Balkenhol, Jahrgang 1957, ist einer der gefragtesten Bildhauer unserer Zeit. Vertreten wird er u.a. vom Salzburger Galeristen Thaddaeus Ropac – und so hat die erste große Retrospektive des zurückhaltenden Hessen ihren Weg nach den Stationen Baden-Baden und Duisburg wohl nicht völlig zufällig auf den Mönchsberg gefunden. Wie übrigens auch die aktuelle Anselm-Kiefer-Schau die Handschrift des rührigen Galeristen trägt, er ist Dauerleihgeber.
Entschleunigung durch Holzarbeit
Mit 100 Exponaten ist es immerhin die bisher größte Balkenhol-Schau. Und in dieser Ballung von auf den ersten Blick scheinbar Belanglosem versteht man plötzlich mehreres, was einen vorher an diesem „braven“ Künstler irritiert hat. Etwa den Reiz, den diese aus der Hektik des Lebens gerissenen Figuren in ihrer teils fast schon surrealen Unaufgeregtheit ausüben können.
Diese Methode der Entschleunigung durch eine aufwendigere Technik als die der Fotografie ist sonst eher von Malern bekannt, die mit Pinsel und Farbe ein Schnappschussmotiv zum meditativen Objekt wandeln wollen. Balkenhol schafft das mit dem Material Holz. Und er versteht sein Handwerk bis hin zum Fotorealismus einer Dresdner Frauenkirche bei Nacht.
Anders als bei der wilden Geste eines Georg Baselitz, der seine Holztrümmer mittels Motorsägenmassaker formt, muss man beim distanzierten Balkenhol genauer hinsehen. Und man findet reichlich. Zitate aus der Kunstgeschichte etwa wie das ins Heute geholte Motiv des Heiligen Sebastian: Völlig unmotiviert pieksen einem unauffälligen Herren kleine Pfeile durch weißes Hemd und schwarze Hose, so lästig können Religion und Tradition heute sein. Und Rodins Denker-Pose erinnert hier weder an den einst gemeinten Dante Alighieri noch den modellstehenden Profiboxer, sondern etwas feist und mit nacktem Oberkörper eher an einen lümmelnden Heimwerker.

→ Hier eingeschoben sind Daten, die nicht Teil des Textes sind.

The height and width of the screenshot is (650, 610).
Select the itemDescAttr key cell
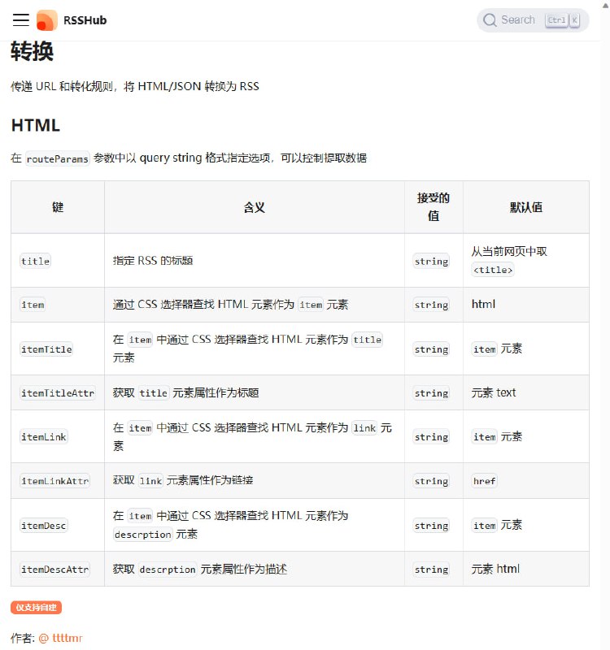click(x=54, y=570)
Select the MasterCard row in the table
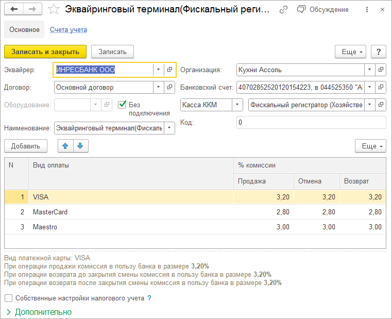392x319 pixels. (50, 212)
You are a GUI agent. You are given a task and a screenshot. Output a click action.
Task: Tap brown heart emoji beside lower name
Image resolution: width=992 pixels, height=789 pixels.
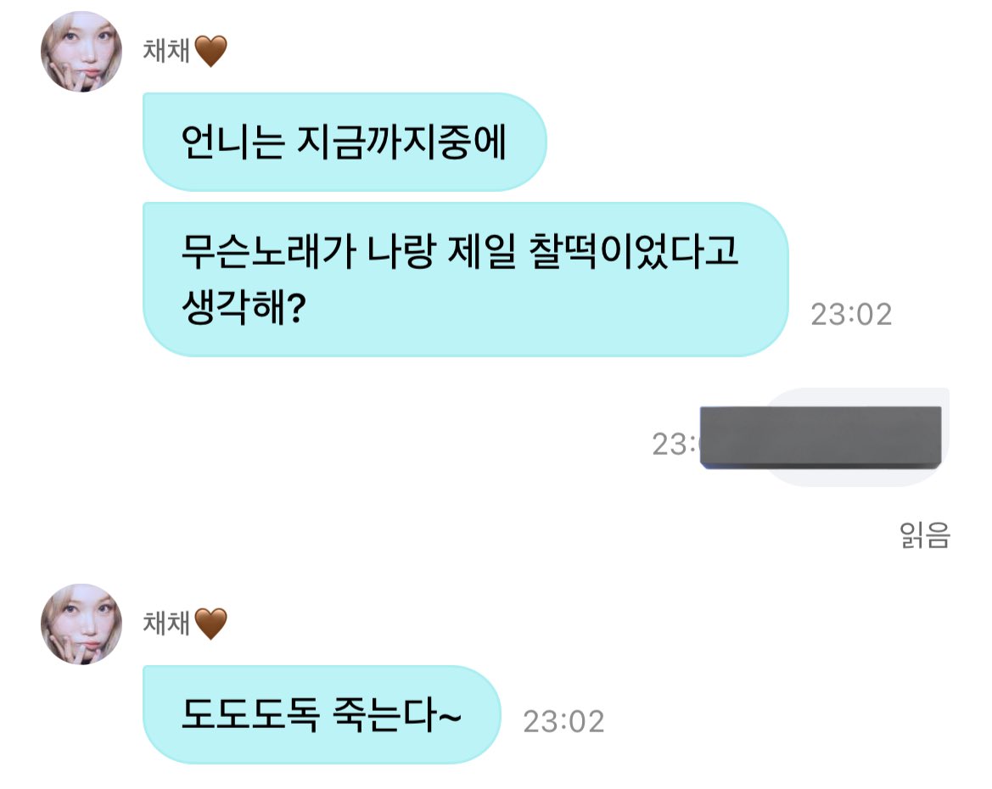[210, 624]
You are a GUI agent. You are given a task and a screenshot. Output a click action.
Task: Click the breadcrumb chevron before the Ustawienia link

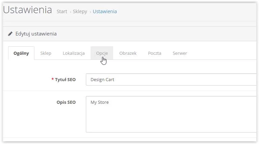(90, 12)
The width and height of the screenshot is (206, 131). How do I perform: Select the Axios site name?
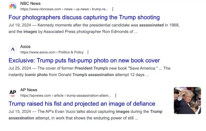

„Grässliche Denkmalschwemme“
Bildhauen gegen das Pathos. So scheint Balkenhols Motto zu lauten, seit er Anfang der 80er-Jahre angetreten ist, um der „eher nüchternen, verstandesmäßigen und recht unsinnlichen Kunst der 70er-Jahre“ entgegenzutreten. Die damals vorherrschende abstrakte Plastik erklärt sich der Künstler im Katalog als Reaktion auf „die grässliche Denkmalschwemme“ in Deutschland und Frankreich, die „das Kind mit dem Bade“ ausgeschüttet habe. Dementsprechend zeigte Balkenhols erstes viel beachtetes Großprojekt 1986 im Hamburger Jenisch auch die Karikatur eines Reiterstandbilds: Mit Jeans und hängenden Schultern sitzt ein Mann am Rücken eines Pferdes. Als Sockel dient ein schäbiger Holztisch.
Doch der Großangriff auf das Pathos ist längst nicht alles bei Balkenhol. In ironischen Arrangements, wo seine Figuren als Miniatur-Stellvertreter des Betrachters vor Reliefs stehen, nimmt er sowohl sexistische Zurschaustellungen als auch die von ihm abgelehnte Abstraktion aufs Korn. „Brave“ Kunst ist eindeutig etwas anderes.